Like radio batteries, a car battery is responsible for ensuring that your car starts when you insert and turn the key in the ignition port. Without a battery, it is impossible for a car to start, regardless of whether it is automatic or manual.
Beyond starting the car, Lawrence Kibomba, a mechanic at Shell Jinja Road, says the other purpose of the car battery is to aid the normal functioning of the car lights and for running other car accessories such as the radio, mini-television sets and car woofers.
How it should be maintained
If you are to use your battery for a long time, you have to keep checking on the battery water levels to ensure that it is the right quantity. When you look at the outer part of your car battery, it is marked with red and sometimes blue lines. These lines allow you see the water levels left in your battery because the battery shell is transparent. The car suspension should also be well balanced and in the right mechanical condition because if it is shaky, as the car moves, the battery will get out of its position where it sits under the car bonnet.
Tighten the battery
The battery also has to be kept tight in its right position with no room for shaking. If it is smaller and does not fit well in its position and shakes as you drive, it results into cracking of the internal chambers or compartments. This happens especially as you drive on a potholed road or as you drive over road humps.
As you drive in different environments, your battery terminals collect dirt. It can be in form of dust or oil and grease as it is being serviced in the garage. When you allow this dirt to accumulate on the terminals without cleaning if off, the battery will produce intermittent power supply to start the engine.
Apart from the dust, the battery could also accumulate corrosion at the terminals. Scrub it off the terminals with a solution of water and baking soda.
Habits that make the battery weak
Eric Amadi, a mechanic at Dalas Auto Garage in Bunga, Kampala, says when you turn on and leave the car air conditioner on when the car is not moving, the battery will not be charging.
In the end, the battery starts to become weak and this shortens its lifespan in the long run. It is also a common practice to find a car parked with one or both of its indicators, fog or head lights turned on. In most times, it is not deliberate. It could be that the owner was rushing and they forgot to turn the lights off. Some may also leave the radio playing even when the car engine is not running. Amadi adds that this equally weakens your car battery life and also shortens its lifespan.
Switching on lights when engine is off
For certain reasons, sometimes you switch on your car lights (indicators and headlights) in the night, whether parked by the roadside or in any other place. Much as it ensures visibility and safety of the car, in the long run, it weakens and shortens your car battery’s lifespan. It would, therefore, be ideal that one turns them on only when they are needed.
Signs of a failing battery
According to pepboys, an online portal, one of the signs of a failing battery is a slow engine crank. The portal says it takes a lot of power to get your car started, and all that power is produced solely by the battery.
Once the car is started, the alternator keeps the car battery going by replacing the power used to start the engine and run your vehicle’s electronic accessories. When you put the key in your car’s ignition and turn it, the battery alone starts the engine.

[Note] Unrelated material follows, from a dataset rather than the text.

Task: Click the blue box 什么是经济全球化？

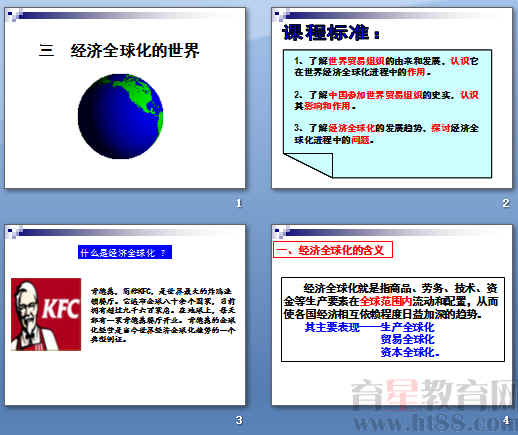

So if the battery is on its last legs, you may notice that the engine cranks more slowly than usual. It is important that you pick up on that warning sign, as often, you will only get one shot at a slow start before the engine refuses to crank again.
If the engine does not crank at all, the vehicle will often just make a rapid clicking sound, signaling the available power is too low to crank the engine. Have the battery tested and replaced if needed.
How do I tell my battery is too old?
According to completeautocare, an online portal, you can check the four- or five-digit date code on the cover of your battery case. The first part of the code is key: look for the letter and digit.
A letter is assigned to each month — you know, like A for January, B for February and so on. The number that follows nods to the year, as in 9 for 2009 and 1 for 2011. This code tells you when the battery was shipped from the factory to our local Interstate Battery wholesale distributor.
The additional digits tell where the battery was made. Car batteries last, on average, three- to-five years. Mind you, there are also weak battery signs to watch for, like a slow engine crank of low fluid level.
If your battery case is swollen or bloated, there is a smelly rotten egg scent coming from the battery or your check engine light appears, trouble may be beyond the bend. And if it is over three years old? Consider it time for close monitoring.
Kibomba concludes that a good battery can serve you for somewhere between two to five years. However, that is only when it has been properly maintained.
However, batteries come in different types according to the manufacturer’s specifications.
Contents of the battery
The vast majority of car batteries not only power the car’s starter motor but the ignition and lighting systems too.
The battery contains light emitting diode (LED) plates and these are responsible for keeping electric power moving within the battery.
It also contains mixed acid and battery distilled water free from metals. If you make a mistake and fill your battery with tap water that is not distilled, it means your battery will be exposed to metals and the it will fail.